When I was a boy, the London theater district was a magnet for old men with a message carried on sandwich boards or placards or on smudgy leaflets that they would press into my hand. “The end of the world is nigh” or “Prepare Ye for the Terrible Day of Judgement.” The old men looked so much like the prophets in my illustrated Bible that I had to believe them. I never expected to be around now, in the 21st century. I never thought we’d make it to 1960.
I admired the old men for their steadfastness. Year after year, they stalked the city streets in all weathers with the same message. Some died and were replaced by ready-trained teams of new old men. The end of the world was always nigh, and we had no trouble believing in it. The war damage reminded us how it had so nearly happened in the recent past, and the atomic bomb seemed to guarantee that it would happen in the near future. I always hoped that the world would end before the vacation ended and I had to return to school.
Years later, I discovered that the same old men had emigrated to the USA and were parading on New York’s Broadway with the same message of doom. Sometimes I felt like stopping them and saying: “Yes, yes, I know, I’ve heard about it.” Sometimes I felt I should join them. But time passed, and the hope and fear of the apocalypse receded. But it has never quite gone away. As we tiptoe anxiously through the 21st century, we are still surrounded by prophets of doom, but we rarely see the old men with placards anymore. They use social media instead, but their warnings are no more reliable than they ever were.
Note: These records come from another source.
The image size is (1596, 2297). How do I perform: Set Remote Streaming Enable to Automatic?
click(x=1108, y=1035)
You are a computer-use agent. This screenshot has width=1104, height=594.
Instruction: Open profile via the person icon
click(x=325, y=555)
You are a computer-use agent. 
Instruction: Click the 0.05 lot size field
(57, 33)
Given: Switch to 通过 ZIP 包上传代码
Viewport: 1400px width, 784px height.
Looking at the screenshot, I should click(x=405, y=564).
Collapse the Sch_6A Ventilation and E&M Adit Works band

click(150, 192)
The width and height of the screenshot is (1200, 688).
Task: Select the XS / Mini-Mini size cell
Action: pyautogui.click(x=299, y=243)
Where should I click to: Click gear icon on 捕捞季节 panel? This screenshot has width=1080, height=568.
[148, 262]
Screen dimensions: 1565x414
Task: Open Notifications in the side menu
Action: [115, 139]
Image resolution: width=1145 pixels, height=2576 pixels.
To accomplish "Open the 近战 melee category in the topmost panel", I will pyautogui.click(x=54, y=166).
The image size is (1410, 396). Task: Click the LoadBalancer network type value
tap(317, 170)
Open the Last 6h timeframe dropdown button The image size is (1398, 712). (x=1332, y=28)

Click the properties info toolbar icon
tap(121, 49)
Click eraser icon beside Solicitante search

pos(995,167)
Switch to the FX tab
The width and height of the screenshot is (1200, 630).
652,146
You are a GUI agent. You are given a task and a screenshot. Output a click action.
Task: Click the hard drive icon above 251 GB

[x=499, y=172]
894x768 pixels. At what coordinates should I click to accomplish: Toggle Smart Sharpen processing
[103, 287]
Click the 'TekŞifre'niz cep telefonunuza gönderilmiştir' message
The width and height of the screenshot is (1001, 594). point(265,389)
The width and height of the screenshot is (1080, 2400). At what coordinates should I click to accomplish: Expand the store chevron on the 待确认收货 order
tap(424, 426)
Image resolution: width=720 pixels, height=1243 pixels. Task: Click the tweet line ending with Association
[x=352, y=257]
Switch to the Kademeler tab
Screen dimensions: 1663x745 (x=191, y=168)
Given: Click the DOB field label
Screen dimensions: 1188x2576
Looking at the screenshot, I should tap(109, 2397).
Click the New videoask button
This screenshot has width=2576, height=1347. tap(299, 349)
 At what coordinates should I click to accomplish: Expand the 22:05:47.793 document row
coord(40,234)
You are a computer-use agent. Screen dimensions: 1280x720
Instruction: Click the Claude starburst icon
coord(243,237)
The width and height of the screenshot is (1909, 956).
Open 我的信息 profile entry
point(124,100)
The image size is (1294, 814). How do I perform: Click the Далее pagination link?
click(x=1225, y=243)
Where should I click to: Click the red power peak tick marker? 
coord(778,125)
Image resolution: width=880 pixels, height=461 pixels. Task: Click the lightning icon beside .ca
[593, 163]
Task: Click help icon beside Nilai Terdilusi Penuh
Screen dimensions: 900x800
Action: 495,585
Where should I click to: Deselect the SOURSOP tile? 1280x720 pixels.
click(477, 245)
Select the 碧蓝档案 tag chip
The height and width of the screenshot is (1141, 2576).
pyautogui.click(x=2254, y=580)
There is something deeply and darkly appealing about the idea of the end of the world. It solves all problems — personal and political — in an instant. Doomsday has been prophesied for most of recorded history, and probably long before that. It was announced in the Book of Revelations but without an exact date. Wikipedia has a list of some three hundred famous apocalyptic predictions. The earliest was for the year 482 and was announced by a Portuguese bishop. But 1,542 years later, we are still waiting. New doomsday warnings have come at a steady rate, one every few years. You may recall that December 21, 2012 was big business for a while, just as the year 2000 had been. There were doomsday specials on television, dozens of books, hundreds of websites, and a Hollywood disaster movie called 2012 starring John Cusack.
Considering today’s political landscape, you might expect apocalyptic predictions to be coming thick and fast. But there have been disappointingly few. There is a general sense of anxiety, prompting some people to stock up on guns and survival supplies. But bullets and canned beans won’t be much use in a real apocalypse. Hollywood has shown us many times over exactly what the post-apocalyptic world will look like, and it’s not pretty — a perpetual power cut with no supermarkets open and rampaging teenagers loose in armored vehicles on the streets.
We may have to wait patiently until 2026 for the next big day when an asteroid strike is forecast to destroy the entire world. By that time, of course, it may be too little, and far too late.